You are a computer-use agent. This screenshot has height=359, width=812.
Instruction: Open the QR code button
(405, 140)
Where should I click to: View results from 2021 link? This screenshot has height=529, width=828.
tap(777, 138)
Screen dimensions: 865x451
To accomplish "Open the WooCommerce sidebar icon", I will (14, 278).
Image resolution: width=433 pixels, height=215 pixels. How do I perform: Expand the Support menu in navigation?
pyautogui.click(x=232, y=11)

----

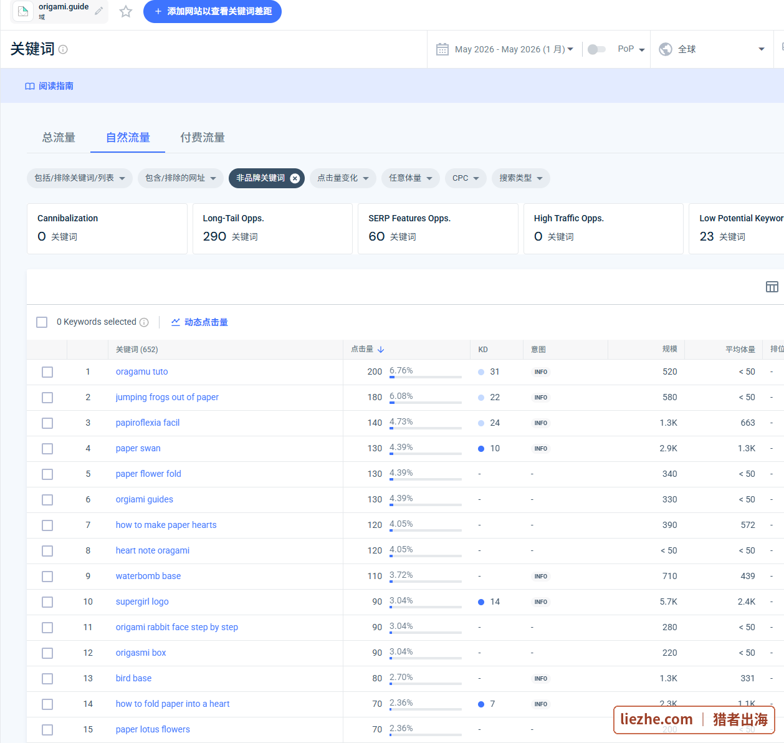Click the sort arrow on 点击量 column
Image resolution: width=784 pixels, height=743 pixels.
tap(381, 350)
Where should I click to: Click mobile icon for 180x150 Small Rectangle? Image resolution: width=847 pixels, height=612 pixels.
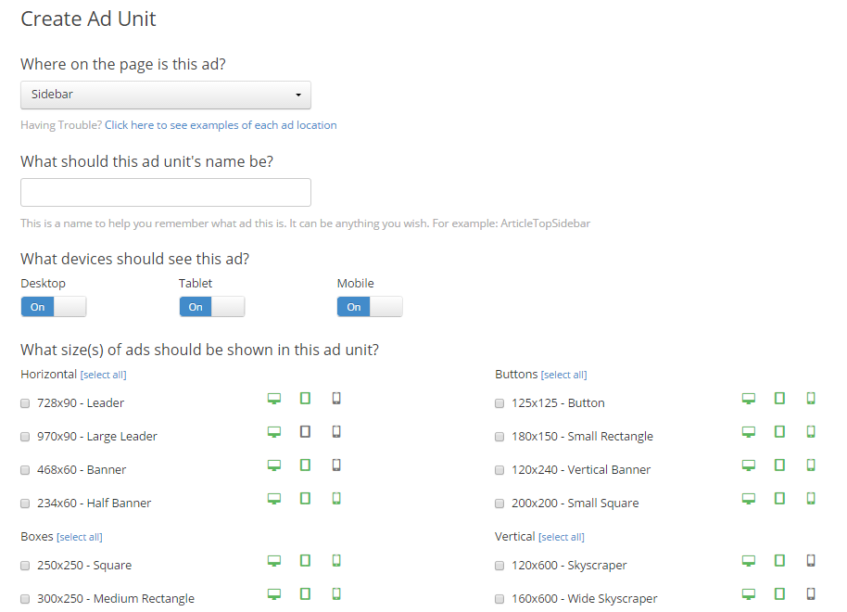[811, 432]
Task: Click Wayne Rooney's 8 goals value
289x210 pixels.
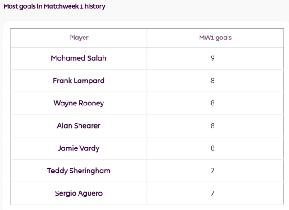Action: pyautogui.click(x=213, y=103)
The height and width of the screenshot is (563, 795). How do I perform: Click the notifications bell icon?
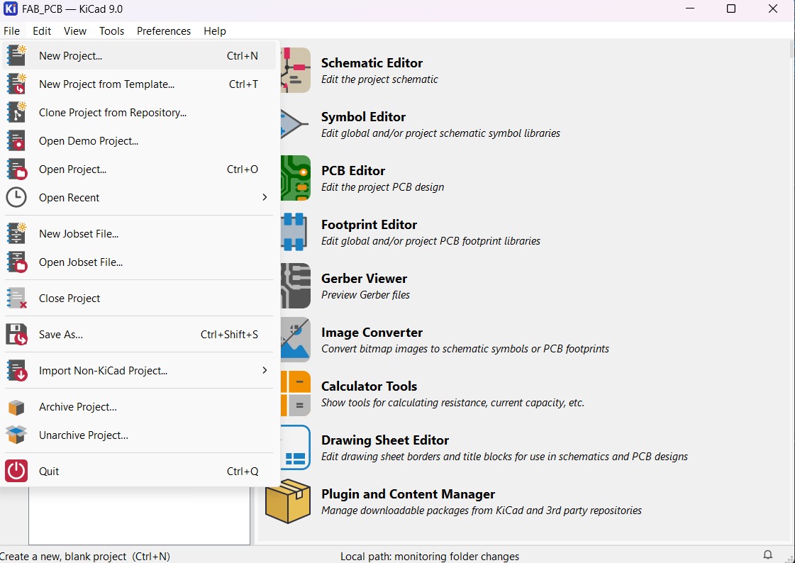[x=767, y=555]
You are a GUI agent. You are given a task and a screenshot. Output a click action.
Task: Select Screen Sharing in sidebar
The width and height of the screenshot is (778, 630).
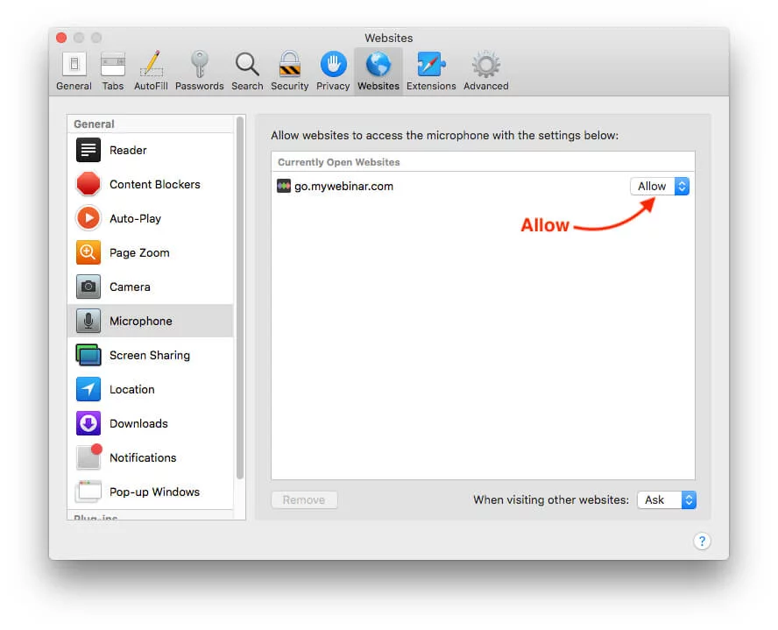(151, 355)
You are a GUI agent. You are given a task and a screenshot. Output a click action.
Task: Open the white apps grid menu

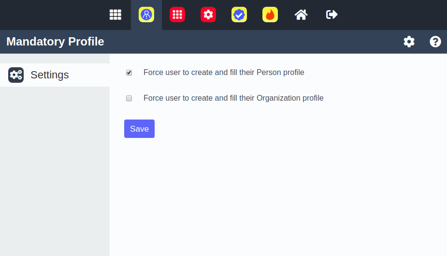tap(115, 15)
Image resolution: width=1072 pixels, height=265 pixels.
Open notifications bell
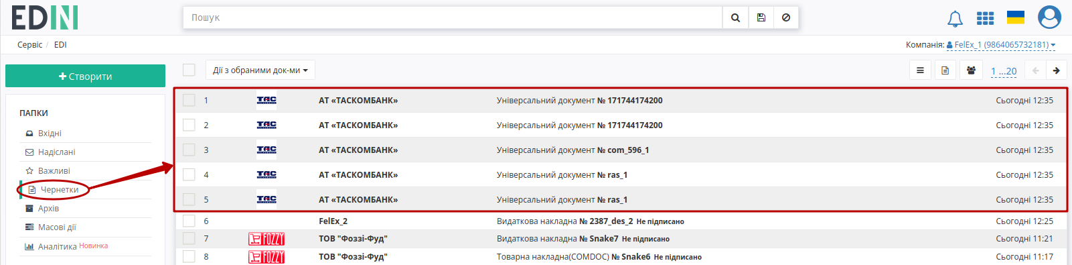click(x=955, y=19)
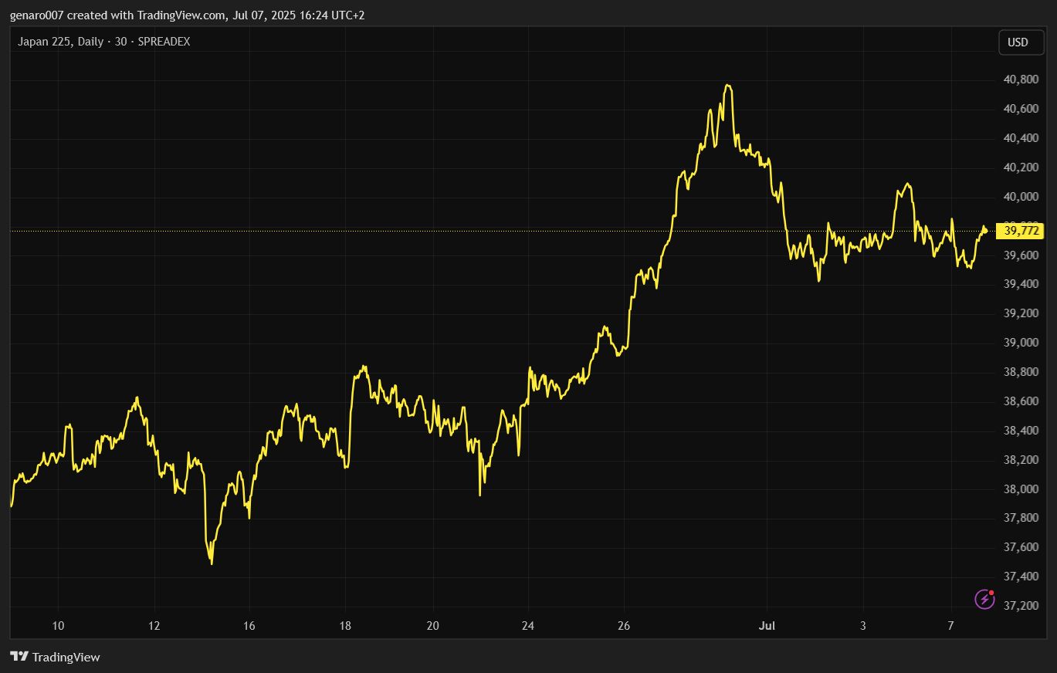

----

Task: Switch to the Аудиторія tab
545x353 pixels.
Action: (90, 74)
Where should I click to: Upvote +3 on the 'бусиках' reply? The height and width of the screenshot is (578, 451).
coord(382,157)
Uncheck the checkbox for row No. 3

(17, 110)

----

■ **STATED EXERCISE**
Rewrite the entries between the lines holding "You are a computer-use" and "pyautogui.click(x=232, y=11)", inclusive, substituting "Help" for "Support" and leaving everything else unchanged.

■ **THE SOLUTION**
You are a computer-use agent. This screenshot has height=359, width=812.
Instruction: Open the QR code button
(405, 140)
Where should I click to: View results from 2021 link? This screenshot has height=529, width=828.
tap(777, 138)
Screen dimensions: 865x451
To accomplish "Open the WooCommerce sidebar icon", I will (14, 278).
Image resolution: width=433 pixels, height=215 pixels. How do I perform: Expand the Help menu in navigation?
pyautogui.click(x=232, y=11)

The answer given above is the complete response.